• **EXERCISE**: Give back, unchanged, each line from the one containing "This screenshot has height=198, width=248." through the last line of the entries below.

====== RECORDED DATA ======

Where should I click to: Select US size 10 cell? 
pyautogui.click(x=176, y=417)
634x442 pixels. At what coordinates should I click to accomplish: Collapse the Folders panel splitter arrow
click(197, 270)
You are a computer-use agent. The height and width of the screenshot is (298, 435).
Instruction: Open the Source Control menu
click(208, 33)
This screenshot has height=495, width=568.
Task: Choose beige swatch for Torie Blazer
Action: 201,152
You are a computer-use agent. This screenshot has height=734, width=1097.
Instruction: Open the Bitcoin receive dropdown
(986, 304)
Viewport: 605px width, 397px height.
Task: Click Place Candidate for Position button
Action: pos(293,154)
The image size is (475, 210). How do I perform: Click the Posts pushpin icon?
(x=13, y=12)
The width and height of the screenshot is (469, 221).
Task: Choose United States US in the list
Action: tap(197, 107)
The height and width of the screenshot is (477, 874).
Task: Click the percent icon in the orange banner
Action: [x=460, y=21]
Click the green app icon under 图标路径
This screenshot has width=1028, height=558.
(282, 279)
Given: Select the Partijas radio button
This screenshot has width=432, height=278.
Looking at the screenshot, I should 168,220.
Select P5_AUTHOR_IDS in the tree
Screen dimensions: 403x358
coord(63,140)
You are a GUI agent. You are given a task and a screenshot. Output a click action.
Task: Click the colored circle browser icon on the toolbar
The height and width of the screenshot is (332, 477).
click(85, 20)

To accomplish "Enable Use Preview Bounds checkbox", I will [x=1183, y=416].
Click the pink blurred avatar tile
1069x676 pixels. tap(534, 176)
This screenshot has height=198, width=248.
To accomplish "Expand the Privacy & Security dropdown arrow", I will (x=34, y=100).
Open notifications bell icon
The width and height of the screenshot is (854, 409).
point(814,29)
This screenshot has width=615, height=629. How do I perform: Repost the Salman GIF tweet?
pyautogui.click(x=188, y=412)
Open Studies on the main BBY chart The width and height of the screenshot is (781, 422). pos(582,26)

======

• **RESPONSE TO THIS EXERCISE**:
This screenshot has height=198, width=248.
To accomplish "Expand the Privacy & Security dropdown arrow", I will (x=34, y=100).
Open notifications bell icon
The width and height of the screenshot is (854, 409).
point(814,29)
This screenshot has width=615, height=629. How do I perform: Repost the Salman GIF tweet?
pyautogui.click(x=188, y=412)
Open Studies on the main BBY chart The width and height of the screenshot is (781, 422). pos(582,26)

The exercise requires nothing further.